(Excerpts from a dataset)
= = = = =
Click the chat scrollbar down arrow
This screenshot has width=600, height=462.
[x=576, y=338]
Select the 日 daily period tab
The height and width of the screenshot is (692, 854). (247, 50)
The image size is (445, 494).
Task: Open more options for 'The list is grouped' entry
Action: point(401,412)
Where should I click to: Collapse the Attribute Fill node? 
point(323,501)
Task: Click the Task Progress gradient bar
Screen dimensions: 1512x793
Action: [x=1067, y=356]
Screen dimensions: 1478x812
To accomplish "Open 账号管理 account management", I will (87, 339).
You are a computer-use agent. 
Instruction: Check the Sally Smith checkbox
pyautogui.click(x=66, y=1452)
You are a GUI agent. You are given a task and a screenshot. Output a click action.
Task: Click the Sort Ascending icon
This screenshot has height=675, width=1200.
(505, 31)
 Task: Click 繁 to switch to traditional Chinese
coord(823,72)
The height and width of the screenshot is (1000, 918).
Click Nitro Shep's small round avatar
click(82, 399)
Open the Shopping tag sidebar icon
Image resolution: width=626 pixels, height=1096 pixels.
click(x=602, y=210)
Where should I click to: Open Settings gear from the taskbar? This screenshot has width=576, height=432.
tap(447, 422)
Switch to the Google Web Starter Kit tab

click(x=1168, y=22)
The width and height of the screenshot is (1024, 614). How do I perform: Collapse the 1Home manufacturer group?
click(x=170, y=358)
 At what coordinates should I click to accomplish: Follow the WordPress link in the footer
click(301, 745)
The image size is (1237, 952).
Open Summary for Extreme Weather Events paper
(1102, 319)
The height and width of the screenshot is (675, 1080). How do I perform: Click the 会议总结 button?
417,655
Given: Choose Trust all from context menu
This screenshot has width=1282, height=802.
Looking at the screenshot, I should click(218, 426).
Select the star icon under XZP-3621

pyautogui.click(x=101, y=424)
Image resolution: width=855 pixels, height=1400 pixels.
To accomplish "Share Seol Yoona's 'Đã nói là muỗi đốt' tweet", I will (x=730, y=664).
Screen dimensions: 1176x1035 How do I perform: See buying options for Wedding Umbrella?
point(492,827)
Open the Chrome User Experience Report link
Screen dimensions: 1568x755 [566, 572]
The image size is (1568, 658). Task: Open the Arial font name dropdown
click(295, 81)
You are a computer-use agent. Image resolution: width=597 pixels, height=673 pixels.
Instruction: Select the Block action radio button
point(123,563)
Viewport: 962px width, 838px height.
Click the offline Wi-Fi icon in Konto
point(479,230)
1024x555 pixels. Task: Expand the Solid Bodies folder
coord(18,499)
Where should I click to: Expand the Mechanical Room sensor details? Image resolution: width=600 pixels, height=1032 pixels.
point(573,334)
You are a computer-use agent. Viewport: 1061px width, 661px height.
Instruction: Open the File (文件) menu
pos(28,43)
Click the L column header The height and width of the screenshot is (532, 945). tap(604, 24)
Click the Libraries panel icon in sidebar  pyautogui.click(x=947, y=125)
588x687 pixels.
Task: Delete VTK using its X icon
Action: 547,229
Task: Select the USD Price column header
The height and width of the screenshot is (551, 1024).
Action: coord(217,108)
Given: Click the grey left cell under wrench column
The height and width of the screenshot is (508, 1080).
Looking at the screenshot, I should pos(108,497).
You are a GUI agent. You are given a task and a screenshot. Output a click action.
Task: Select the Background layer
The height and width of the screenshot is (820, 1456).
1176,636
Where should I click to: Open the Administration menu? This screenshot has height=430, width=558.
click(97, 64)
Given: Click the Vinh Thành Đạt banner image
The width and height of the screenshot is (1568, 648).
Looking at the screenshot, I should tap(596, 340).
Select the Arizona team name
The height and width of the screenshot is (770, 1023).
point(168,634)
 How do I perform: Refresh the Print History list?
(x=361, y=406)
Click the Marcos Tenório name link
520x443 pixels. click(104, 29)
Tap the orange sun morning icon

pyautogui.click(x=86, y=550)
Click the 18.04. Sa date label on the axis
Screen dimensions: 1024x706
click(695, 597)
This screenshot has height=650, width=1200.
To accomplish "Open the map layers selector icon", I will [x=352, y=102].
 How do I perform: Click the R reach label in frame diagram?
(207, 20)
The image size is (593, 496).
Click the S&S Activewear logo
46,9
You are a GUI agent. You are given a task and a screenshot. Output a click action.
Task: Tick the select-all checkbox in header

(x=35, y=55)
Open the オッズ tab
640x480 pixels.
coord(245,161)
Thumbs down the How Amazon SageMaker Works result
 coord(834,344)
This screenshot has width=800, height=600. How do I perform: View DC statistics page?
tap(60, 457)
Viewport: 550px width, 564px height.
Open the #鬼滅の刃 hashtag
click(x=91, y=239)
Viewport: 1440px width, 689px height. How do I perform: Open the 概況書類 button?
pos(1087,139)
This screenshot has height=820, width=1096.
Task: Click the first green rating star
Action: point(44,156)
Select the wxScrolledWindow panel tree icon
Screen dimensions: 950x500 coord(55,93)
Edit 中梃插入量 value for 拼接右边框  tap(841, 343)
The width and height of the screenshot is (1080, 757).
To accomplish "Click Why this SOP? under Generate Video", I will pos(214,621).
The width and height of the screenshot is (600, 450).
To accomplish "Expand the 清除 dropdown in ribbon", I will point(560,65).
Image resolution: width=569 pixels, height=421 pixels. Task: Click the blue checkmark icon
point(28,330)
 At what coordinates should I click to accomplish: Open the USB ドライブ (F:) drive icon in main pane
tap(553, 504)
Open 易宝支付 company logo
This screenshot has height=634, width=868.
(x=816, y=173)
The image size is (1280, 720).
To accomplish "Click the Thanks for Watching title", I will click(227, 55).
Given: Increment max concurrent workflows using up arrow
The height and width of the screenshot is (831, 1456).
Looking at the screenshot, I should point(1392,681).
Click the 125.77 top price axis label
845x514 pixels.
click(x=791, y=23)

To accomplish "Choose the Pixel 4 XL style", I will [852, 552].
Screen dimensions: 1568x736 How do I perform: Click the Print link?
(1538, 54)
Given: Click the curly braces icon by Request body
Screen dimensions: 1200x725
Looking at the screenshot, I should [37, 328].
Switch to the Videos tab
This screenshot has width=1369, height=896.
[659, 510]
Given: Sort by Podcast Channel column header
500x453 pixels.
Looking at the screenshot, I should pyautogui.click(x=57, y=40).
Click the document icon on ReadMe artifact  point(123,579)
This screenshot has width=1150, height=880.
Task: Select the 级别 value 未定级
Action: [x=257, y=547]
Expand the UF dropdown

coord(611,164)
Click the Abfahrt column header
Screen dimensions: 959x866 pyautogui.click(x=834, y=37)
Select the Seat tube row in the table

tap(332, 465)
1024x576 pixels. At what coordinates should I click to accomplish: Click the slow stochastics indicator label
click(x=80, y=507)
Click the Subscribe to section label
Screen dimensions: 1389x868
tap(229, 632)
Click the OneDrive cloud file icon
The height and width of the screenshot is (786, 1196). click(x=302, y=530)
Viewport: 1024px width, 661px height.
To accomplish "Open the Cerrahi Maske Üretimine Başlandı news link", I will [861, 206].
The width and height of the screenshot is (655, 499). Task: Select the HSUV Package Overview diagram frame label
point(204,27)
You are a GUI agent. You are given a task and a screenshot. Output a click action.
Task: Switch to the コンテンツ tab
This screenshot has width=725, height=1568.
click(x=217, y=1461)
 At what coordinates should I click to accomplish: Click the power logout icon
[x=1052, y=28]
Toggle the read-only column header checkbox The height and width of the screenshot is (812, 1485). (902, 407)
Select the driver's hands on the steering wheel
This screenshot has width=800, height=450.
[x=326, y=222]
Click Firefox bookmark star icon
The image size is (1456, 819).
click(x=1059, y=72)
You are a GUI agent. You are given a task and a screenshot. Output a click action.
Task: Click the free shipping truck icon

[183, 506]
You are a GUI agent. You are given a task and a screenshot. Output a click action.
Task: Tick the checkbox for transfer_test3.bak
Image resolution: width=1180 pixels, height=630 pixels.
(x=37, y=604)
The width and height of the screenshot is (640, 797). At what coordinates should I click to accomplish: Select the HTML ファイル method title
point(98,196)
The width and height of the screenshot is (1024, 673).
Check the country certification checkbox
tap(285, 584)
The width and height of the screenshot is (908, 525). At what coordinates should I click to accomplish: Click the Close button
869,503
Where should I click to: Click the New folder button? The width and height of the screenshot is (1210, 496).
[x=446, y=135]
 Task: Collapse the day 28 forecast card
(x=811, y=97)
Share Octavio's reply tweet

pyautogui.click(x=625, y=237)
= = = = =
What to do:
For the records above, state the number of lines that include the string "computer" and add nothing.

Answer box:
3